Il est vain de vouloir faire le bonheur d’autrui contre son gré. Faire sien ce constat implique des conséquences, aussi bien au niveau du regard que l’on porte que de la pratique professionnelle. Dans les professions d’aide, il existe fréquemment la tentation de se substituer à autrui et à avoir ainsi la prétention de savoir ce qui convient à une autre personne. Il est toujours possible d’arguer du fait que nous n’allons pas chercher ceux qui font appel à nos services. Ils viennent de leur bon vouloir, malgré une pression très variable exercée par le contexte. Il ne faut cependant pas en déduire qu’il s’agit pour autant toujours d’une demande d’aide. C’est un raccourci qu’il faut éviter sous peine de méprise quant au niveau de la relation. En effet, cette demande porte parfois uniquement, au départ, sur le souhait de ne plus subir les inconvénients liés à la consommation. Il s’agit alors plus d’une demande d’intervention extérieure réparatrice ayant la faculté d’éliminer quasi magiquement ce qui dérange et fait souffrir. L’assimilation d’une addiction au modèle de la maladie somatique s’avère alors piègeante.
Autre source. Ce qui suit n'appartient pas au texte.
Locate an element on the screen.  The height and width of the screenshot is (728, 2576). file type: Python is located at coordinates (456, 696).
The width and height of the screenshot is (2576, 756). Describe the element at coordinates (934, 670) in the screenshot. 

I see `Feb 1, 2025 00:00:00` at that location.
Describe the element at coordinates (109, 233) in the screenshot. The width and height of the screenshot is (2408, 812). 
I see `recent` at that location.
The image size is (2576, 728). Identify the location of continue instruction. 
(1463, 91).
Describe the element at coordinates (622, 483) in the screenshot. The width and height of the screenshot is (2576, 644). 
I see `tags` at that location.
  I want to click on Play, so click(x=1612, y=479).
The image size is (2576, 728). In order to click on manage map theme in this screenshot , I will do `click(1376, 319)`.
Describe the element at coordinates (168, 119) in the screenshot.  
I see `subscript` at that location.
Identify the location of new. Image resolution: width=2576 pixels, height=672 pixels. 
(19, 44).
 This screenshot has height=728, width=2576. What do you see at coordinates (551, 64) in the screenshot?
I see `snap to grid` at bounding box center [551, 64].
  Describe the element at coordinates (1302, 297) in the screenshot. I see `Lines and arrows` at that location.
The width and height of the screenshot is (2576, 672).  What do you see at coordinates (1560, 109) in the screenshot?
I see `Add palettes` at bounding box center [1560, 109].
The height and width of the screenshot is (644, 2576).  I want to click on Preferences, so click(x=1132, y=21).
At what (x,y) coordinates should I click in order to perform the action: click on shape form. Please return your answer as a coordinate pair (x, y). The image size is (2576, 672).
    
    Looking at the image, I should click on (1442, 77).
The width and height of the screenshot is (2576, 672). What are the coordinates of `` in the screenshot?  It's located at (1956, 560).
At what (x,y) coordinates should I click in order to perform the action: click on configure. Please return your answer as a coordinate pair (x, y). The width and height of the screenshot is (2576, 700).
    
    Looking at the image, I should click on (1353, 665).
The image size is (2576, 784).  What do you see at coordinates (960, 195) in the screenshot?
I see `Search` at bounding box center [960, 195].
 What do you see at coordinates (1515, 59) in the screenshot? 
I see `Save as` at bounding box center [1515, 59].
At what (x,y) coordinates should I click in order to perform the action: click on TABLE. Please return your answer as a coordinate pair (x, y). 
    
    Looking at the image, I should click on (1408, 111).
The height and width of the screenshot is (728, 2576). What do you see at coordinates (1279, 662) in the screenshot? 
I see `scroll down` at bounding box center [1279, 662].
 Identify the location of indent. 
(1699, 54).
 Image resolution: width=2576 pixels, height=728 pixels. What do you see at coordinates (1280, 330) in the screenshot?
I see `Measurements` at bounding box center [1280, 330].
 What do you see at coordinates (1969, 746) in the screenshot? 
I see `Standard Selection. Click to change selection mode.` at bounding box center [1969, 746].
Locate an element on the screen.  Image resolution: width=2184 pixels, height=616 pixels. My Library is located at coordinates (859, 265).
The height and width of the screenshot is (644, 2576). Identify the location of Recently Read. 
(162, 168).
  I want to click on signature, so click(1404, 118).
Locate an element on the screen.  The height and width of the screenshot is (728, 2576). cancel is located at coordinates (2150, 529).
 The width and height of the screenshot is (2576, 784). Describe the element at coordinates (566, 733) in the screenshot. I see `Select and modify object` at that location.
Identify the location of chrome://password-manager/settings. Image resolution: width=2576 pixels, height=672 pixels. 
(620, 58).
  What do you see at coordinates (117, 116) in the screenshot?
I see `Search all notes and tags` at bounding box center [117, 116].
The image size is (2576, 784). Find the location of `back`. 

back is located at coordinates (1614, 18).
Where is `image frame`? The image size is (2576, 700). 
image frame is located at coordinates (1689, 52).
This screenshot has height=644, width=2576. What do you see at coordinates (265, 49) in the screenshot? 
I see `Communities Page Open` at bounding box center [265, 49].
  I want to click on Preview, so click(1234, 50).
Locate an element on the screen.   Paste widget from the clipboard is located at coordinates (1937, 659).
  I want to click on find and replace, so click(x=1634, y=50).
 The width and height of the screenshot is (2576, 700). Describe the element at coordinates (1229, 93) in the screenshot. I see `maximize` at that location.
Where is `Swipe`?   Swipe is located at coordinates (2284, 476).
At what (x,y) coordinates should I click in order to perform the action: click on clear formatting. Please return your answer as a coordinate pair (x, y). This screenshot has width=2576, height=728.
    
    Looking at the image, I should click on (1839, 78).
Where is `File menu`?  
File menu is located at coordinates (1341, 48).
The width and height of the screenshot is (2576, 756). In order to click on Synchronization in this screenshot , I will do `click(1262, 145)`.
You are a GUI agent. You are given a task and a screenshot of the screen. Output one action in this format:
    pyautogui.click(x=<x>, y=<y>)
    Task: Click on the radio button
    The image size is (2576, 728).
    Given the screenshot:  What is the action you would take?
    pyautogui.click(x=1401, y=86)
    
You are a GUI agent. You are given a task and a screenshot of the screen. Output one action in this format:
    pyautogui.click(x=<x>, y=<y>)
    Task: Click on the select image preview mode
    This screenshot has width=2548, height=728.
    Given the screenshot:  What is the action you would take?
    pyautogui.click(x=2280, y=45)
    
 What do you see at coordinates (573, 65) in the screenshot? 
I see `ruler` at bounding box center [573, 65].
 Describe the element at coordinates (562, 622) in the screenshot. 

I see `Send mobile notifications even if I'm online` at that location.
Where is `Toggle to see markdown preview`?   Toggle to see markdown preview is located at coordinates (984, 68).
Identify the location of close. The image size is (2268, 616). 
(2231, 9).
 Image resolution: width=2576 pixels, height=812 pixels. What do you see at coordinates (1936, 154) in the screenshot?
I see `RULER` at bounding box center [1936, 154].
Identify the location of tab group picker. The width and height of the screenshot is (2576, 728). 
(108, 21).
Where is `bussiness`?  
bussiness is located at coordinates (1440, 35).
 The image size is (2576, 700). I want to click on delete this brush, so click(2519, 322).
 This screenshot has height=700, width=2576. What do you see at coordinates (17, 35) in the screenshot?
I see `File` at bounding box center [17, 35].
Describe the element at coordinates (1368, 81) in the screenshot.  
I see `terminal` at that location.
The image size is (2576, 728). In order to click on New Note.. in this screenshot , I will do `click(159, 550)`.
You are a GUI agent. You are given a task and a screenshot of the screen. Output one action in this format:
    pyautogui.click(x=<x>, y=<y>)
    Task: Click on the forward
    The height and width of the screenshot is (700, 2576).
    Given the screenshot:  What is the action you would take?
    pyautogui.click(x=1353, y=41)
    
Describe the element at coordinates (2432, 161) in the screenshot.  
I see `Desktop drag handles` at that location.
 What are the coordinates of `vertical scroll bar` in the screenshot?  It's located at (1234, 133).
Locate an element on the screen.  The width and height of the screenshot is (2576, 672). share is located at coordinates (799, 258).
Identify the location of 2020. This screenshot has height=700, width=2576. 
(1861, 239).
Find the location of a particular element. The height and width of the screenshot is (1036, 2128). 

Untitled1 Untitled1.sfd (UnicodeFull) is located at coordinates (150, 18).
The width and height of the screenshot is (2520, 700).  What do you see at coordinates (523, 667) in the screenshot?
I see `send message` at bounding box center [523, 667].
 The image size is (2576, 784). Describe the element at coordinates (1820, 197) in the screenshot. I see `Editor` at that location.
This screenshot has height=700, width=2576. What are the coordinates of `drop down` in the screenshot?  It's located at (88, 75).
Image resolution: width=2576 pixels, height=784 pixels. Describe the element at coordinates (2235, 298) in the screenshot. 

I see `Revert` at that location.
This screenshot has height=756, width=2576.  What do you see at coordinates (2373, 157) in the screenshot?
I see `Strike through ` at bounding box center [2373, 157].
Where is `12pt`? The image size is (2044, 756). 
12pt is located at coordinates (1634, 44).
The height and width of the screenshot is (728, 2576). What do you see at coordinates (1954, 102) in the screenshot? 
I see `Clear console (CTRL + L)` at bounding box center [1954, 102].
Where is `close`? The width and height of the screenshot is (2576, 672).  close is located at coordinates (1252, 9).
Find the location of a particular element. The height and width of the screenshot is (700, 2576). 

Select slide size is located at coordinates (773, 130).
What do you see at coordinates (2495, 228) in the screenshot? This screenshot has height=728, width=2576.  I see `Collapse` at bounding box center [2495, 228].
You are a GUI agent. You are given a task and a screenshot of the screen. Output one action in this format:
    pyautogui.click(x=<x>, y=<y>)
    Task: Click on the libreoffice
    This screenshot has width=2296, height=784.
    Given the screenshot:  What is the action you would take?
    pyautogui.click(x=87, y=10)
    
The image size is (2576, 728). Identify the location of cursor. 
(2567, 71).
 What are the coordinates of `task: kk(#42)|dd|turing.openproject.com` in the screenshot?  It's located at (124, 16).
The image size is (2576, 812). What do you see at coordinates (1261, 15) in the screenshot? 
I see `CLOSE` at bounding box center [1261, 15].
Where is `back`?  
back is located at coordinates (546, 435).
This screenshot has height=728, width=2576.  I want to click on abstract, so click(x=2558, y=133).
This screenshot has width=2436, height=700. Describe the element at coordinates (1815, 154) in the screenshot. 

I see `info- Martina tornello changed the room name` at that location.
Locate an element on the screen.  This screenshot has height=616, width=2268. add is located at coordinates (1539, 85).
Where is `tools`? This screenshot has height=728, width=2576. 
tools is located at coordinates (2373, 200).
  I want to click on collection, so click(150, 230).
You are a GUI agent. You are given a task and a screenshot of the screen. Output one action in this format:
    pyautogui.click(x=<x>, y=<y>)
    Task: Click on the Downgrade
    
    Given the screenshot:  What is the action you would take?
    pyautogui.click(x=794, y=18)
Il est donc nécessaire que l’intervenant accepte de reconnaître la diversité des demandes et soit capable d’en tenir compte.
Au Torry, l’intervention va se situer à la croisée entre une perspective orientée vers la stimulation à choisir de choisir et la prise en compte du niveau de la relation. L’intervenant assume ainsi son rôle de créateur de contexte facilitant la démarche du client tout en respectant sa situation. S’il est bien l’expert en relation d’aide, il est indispensable qu’il reconnaisse que le client est assurément celui de sa propre démarche. D’ailleurs, la création d’un contexte permettant au client de choisir de choisir ne peut prendre forme de la même manière à tous les niveaux de la relation. C’est là que s’exerce la compétence de l’intervenant. S’il y réussit, il y a alors progressivement coopération et construction débouchant sur des objectifs et leur mise en œuvre.
Cette perspective repose sur un choix : celui de considérer le client comme une personne ayant des ressources et des compétences, donc comme capable d’être actif dans son propre traitement.